Dr. Kasdan's response: "In my opinion, cortisone alone will not permanently relieve the pain of plantar fasciitis. Cortisone reduces the inflammation of the plantar fascia which is the cause of the pain; but, in order to prevent the inflammation and pain from returning, a pair of properly fabricated custom-made orthotics is needed. In 30 years of private practice I have seen many patients who were given rigid and semi-rigid orthotics for plantar fasciitis by other doctors. In my experience, they are too hard, especially in the area where the plantar fascia attaches to the heel. Our semi-flexible custom-made orthotics, which gently support the plantar fascia and protect the sensitive area in the heel has helped hundreds of people with plantar fasciitis and heel spur pain. Please click here to learn more about our custom-made orthotics."

Subject: Heel pain

"The very back of my heel hurts ALL day and with no relief. I stretch it by pulling my toes towards me throughout the day, but the heel keeps hurting. X-rays were taken and saw no spurs. I keep thinking I may have achillies tendonitis. Do you have any suggestions? It really hurts when I sleep; the back of my heel lays on the bed and the pressure from my blankets push it down more."

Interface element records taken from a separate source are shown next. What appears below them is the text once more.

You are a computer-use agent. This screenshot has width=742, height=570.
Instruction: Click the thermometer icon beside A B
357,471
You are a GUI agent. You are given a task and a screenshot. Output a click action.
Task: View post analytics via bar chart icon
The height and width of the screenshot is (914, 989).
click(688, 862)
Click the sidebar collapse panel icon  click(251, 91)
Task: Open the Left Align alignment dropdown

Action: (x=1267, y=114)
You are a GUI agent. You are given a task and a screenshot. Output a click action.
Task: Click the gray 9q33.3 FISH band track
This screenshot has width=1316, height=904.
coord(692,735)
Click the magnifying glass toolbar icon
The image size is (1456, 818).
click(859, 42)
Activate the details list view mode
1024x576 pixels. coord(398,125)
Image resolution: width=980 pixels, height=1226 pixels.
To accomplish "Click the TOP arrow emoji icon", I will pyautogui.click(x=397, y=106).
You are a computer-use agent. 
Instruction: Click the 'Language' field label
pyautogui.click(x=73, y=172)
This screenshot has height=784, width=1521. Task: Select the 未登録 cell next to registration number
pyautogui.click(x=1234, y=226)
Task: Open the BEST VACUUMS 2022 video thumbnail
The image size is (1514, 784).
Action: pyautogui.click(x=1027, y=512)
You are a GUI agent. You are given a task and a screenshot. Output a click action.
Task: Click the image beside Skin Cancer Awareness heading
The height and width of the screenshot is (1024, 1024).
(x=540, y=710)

Dr. Kasdan's response: "Pain in the back of the heel may be due to: Achilles tendonitis (an inflammation of the tendon); an increase in the size of the top-back portion of the heel bone — not a spur, but an overgrowth of the bone (Haglund's Deformity); an inflammation of the bursa, or shock absorber between the heel and achilles tendon (Retrocalcaneal Bursitis); cysts or tumors; or muscle tears. To diagnose your problem accurately, you may need an M.R.I. or Ulrasound Study performed. I suggest that you discuss this problem with yoir family doctor.  Perhaps, he/she will suggest a referral to a foot and ankle specialist for a consultation.